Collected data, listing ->
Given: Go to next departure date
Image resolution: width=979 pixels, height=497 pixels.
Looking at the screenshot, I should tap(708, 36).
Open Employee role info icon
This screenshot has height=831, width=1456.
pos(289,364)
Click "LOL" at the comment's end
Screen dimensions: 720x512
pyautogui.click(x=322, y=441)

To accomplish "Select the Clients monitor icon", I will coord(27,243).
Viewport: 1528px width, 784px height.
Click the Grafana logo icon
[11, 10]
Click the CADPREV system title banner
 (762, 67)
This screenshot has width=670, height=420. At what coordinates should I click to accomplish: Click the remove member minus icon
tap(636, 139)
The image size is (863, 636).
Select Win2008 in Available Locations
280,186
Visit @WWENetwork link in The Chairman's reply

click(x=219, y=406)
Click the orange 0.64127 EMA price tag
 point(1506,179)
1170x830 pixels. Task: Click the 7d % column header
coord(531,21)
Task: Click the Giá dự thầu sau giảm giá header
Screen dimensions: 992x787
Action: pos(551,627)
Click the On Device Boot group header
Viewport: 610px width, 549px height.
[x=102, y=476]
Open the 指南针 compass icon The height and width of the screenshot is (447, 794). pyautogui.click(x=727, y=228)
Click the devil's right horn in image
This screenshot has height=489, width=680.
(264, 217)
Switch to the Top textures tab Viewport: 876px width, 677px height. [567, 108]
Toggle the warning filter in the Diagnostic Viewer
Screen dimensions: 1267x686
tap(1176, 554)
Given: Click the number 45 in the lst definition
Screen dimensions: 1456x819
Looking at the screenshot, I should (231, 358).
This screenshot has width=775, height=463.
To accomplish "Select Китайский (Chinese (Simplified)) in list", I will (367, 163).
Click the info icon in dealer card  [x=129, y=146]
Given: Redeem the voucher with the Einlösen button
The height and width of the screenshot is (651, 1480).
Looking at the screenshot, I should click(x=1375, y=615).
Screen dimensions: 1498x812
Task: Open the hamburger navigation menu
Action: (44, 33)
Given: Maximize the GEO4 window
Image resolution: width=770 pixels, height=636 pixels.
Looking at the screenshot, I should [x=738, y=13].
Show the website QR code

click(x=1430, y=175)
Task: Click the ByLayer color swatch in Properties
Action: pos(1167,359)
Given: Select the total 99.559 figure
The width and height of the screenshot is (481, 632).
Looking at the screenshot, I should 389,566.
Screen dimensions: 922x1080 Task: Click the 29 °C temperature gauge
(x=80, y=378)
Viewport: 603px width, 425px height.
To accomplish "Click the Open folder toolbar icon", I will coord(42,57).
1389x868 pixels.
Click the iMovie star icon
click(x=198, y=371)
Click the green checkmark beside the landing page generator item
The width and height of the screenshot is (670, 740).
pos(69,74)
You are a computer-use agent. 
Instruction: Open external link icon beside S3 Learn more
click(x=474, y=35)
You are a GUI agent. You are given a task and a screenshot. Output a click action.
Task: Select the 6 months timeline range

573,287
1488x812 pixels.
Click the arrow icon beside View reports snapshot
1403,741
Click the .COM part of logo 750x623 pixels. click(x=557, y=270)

Stated task ->
Pull out the lines of the listing verbatim, beginning at its first line and ending at the line that contains "tap(636, 139)", with both ends included.

Complete output ->
Given: Go to next departure date
Image resolution: width=979 pixels, height=497 pixels.
Looking at the screenshot, I should tap(708, 36).
Open Employee role info icon
This screenshot has height=831, width=1456.
pos(289,364)
Click "LOL" at the comment's end
Screen dimensions: 720x512
pyautogui.click(x=322, y=441)

To accomplish "Select the Clients monitor icon", I will coord(27,243).
Viewport: 1528px width, 784px height.
Click the Grafana logo icon
[11, 10]
Click the CADPREV system title banner
 (762, 67)
This screenshot has width=670, height=420. At what coordinates should I click to accomplish: Click the remove member minus icon
tap(636, 139)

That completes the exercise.